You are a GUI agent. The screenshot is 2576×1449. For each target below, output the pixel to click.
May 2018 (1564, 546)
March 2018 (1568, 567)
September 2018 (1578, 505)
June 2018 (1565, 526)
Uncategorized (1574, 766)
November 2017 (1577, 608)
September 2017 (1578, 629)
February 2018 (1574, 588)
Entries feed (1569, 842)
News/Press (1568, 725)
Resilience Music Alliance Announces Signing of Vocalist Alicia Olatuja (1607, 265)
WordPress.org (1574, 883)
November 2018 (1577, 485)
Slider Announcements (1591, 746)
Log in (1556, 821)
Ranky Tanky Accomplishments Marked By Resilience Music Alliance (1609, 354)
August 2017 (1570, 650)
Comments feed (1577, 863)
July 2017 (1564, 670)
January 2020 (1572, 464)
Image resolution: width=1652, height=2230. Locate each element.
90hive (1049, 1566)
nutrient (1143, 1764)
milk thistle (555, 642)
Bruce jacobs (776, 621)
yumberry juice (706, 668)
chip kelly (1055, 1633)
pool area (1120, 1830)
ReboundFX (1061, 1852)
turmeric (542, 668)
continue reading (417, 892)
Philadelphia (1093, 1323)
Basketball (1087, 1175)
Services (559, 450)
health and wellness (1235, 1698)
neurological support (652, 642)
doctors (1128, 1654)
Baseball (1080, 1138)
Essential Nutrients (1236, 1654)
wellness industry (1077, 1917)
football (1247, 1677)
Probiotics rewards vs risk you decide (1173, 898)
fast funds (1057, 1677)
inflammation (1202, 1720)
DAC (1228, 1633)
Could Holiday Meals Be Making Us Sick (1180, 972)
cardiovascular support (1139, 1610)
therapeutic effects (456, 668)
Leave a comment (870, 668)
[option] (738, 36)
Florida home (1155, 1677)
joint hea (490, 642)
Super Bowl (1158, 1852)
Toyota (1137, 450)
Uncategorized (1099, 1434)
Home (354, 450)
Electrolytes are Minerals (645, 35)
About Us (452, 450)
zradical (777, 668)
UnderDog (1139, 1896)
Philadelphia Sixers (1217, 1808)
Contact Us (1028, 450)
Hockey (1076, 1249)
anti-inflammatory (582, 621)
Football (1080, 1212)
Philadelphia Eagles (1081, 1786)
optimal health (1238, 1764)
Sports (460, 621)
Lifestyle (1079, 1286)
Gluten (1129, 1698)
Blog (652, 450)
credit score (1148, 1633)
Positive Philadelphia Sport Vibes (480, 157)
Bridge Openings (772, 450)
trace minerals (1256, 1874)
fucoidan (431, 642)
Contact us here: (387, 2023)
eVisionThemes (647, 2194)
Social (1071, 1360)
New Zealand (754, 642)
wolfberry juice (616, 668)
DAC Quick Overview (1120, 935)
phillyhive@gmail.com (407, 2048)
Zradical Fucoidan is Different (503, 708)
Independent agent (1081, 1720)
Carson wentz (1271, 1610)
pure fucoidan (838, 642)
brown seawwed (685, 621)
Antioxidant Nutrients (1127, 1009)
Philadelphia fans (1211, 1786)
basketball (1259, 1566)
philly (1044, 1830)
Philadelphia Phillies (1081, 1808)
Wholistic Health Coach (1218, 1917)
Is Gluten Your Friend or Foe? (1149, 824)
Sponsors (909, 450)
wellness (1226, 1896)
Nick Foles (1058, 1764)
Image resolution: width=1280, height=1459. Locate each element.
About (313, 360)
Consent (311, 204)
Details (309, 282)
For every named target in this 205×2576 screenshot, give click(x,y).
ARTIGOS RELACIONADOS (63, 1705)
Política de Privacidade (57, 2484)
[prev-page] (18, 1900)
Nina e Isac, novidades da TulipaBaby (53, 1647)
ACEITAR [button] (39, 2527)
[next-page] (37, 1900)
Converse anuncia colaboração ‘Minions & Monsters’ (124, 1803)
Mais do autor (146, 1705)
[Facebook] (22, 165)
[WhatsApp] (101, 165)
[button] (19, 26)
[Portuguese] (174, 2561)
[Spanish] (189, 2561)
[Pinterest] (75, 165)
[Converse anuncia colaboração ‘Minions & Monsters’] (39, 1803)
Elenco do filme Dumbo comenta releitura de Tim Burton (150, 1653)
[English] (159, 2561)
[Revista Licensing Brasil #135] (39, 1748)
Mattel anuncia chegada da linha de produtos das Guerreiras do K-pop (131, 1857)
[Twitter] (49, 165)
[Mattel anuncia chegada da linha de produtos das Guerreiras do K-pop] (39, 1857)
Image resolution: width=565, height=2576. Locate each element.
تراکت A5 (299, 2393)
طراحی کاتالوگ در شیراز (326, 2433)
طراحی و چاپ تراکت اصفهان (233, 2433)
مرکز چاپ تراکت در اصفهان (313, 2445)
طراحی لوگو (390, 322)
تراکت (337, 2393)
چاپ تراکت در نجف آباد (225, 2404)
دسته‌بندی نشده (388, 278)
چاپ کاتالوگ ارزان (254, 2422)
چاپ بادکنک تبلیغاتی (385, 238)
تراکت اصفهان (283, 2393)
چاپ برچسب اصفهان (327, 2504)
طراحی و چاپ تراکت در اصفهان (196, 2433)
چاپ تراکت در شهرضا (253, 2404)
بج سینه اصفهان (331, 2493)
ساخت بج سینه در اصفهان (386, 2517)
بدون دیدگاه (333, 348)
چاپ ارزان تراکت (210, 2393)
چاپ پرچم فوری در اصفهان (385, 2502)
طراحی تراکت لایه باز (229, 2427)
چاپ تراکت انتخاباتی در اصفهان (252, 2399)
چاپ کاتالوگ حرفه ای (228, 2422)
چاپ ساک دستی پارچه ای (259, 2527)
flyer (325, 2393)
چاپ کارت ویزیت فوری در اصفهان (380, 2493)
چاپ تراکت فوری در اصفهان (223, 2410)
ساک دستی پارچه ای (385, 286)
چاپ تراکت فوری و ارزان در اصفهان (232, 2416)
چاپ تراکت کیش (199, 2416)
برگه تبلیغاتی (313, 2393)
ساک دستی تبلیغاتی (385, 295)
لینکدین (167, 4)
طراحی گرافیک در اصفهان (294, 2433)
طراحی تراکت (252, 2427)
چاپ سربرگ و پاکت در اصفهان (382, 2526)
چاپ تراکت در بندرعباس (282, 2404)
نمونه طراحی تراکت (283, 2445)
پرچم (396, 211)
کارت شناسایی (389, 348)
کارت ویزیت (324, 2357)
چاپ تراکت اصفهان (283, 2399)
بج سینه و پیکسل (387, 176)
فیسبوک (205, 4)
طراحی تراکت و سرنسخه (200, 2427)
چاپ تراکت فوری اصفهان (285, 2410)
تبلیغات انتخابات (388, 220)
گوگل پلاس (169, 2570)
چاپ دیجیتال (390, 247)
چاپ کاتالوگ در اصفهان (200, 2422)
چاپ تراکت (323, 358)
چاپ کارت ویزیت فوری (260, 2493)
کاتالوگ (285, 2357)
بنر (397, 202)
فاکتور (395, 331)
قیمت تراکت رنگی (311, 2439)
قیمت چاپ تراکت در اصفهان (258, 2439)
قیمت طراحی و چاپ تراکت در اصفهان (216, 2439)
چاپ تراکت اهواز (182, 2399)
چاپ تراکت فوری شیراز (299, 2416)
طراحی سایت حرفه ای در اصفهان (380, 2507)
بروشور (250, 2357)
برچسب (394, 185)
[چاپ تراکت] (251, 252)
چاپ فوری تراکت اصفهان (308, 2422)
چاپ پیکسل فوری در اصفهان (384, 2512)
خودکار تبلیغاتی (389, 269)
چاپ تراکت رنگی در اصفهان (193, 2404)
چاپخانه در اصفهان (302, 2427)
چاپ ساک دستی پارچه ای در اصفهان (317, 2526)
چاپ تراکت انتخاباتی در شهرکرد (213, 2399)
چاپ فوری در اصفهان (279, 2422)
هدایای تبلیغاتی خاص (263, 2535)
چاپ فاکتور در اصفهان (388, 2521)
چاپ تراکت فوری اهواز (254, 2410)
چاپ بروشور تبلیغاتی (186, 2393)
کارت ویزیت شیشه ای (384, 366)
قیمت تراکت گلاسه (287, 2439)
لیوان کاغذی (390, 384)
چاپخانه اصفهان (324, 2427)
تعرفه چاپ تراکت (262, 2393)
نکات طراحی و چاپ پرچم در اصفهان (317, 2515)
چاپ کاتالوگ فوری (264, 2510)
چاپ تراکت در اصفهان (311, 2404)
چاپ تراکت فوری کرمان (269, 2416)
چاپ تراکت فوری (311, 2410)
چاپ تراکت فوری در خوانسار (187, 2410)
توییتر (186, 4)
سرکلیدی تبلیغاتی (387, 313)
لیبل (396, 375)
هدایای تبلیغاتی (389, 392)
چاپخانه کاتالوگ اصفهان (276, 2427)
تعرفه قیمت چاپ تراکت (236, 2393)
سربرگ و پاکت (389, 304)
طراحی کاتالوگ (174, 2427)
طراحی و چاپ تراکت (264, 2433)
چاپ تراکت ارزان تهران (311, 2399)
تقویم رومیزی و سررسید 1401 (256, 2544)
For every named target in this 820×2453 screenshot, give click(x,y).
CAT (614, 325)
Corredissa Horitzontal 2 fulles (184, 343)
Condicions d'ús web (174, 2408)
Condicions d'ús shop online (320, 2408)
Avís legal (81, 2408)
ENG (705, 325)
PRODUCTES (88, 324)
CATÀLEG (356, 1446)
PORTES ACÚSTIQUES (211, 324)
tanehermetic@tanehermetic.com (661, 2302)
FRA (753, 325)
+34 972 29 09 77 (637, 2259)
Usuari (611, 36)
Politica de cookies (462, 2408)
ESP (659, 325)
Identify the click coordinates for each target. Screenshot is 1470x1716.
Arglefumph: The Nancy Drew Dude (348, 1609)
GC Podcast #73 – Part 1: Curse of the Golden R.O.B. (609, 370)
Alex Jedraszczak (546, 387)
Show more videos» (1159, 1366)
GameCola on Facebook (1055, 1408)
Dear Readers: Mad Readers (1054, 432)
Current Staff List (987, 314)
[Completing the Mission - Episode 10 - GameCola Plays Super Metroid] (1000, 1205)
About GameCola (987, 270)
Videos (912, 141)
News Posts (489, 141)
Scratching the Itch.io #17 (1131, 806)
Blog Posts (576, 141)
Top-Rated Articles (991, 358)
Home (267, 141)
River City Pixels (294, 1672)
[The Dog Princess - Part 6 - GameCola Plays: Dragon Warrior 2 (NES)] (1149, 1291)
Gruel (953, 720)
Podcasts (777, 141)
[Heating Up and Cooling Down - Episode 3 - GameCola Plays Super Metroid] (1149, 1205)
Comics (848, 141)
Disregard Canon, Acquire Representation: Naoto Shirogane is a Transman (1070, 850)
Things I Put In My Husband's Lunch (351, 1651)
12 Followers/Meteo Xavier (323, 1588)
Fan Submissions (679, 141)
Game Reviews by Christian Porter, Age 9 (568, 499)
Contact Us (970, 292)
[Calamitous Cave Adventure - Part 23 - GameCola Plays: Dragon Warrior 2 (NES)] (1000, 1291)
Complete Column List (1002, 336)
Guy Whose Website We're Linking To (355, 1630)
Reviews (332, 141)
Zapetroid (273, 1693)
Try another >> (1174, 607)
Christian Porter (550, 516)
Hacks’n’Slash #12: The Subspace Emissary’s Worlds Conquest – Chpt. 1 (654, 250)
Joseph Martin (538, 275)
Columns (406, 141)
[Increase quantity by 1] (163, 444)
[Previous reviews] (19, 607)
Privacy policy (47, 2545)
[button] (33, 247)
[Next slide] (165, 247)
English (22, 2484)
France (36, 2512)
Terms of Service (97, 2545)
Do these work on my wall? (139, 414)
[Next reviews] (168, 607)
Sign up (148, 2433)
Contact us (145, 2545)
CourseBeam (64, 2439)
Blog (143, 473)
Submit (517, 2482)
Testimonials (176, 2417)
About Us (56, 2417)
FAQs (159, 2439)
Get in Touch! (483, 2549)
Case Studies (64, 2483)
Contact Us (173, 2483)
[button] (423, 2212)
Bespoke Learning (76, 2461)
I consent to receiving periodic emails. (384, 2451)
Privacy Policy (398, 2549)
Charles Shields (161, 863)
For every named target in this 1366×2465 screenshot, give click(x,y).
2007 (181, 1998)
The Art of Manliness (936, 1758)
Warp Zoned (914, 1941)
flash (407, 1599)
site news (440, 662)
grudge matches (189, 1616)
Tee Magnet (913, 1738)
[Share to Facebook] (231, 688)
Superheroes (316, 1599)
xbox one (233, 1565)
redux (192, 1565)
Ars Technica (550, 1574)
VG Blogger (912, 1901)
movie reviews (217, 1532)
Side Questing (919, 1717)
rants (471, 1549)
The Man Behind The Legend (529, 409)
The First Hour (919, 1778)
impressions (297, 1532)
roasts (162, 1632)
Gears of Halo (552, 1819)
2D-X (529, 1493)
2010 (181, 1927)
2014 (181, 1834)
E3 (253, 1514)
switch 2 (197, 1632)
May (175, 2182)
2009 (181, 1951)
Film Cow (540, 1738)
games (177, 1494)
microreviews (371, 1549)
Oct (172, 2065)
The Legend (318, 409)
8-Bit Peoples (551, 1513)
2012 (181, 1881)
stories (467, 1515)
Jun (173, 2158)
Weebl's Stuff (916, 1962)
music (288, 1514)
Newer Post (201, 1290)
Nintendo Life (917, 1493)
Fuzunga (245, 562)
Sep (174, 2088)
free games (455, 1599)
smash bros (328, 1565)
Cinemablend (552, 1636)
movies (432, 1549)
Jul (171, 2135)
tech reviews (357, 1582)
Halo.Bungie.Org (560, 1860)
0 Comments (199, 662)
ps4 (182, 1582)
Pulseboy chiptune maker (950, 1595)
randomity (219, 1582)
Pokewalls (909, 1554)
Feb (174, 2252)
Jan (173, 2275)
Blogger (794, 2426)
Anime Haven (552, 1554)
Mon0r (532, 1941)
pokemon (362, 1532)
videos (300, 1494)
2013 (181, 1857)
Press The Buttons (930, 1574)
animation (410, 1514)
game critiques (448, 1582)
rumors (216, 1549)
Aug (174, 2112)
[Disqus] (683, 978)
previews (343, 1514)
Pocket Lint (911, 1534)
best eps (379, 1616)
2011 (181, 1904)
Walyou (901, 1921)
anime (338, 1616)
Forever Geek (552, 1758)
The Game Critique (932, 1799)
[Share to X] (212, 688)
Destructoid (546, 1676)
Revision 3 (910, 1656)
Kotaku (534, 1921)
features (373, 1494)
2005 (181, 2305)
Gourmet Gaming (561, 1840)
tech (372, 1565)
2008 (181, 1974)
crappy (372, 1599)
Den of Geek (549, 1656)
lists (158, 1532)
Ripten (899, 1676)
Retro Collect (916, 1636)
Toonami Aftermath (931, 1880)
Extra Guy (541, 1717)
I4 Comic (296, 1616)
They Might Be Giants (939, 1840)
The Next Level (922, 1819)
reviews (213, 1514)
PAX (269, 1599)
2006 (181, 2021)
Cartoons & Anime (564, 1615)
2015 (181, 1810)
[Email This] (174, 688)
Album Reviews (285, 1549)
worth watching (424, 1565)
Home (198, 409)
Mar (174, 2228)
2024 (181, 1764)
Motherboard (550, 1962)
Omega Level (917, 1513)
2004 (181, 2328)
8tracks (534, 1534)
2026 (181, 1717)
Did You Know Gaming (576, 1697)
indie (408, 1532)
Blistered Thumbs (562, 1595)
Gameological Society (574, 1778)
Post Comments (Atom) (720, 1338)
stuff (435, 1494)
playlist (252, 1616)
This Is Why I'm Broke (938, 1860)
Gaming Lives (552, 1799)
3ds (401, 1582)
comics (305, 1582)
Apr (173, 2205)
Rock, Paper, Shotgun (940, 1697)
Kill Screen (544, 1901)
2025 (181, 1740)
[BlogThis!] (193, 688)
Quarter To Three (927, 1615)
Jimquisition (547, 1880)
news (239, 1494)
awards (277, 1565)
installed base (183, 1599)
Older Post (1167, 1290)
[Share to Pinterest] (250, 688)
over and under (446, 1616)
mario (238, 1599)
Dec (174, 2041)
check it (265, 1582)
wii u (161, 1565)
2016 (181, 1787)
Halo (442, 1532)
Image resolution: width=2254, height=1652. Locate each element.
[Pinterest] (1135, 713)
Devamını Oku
__________
▸ YOUR TASK: Copy the entries word for word. Start at the first line and end with the line containing "Image resolution: width=1652, height=2230.".

▸ OUTPUT:
You are a GUI agent. The screenshot is 2576×1449. For each target below, output the pixel to click.
May 2018 (1564, 546)
March 2018 (1568, 567)
September 2018 (1578, 505)
June 2018 (1565, 526)
Uncategorized (1574, 766)
November 2017 (1577, 608)
September 2017 (1578, 629)
February 2018 (1574, 588)
Entries feed (1569, 842)
News/Press (1568, 725)
Resilience Music Alliance Announces Signing of Vocalist Alicia Olatuja (1607, 265)
WordPress.org (1574, 883)
November 2018 (1577, 485)
Slider Announcements (1591, 746)
Log in (1556, 821)
Ranky Tanky Accomplishments Marked By Resilience Music Alliance (1609, 354)
August 2017 (1570, 650)
Comments feed (1577, 863)
July 2017 (1564, 670)
January 2020 (1572, 464)
Image resolution: width=1652, height=2230. Locate each element.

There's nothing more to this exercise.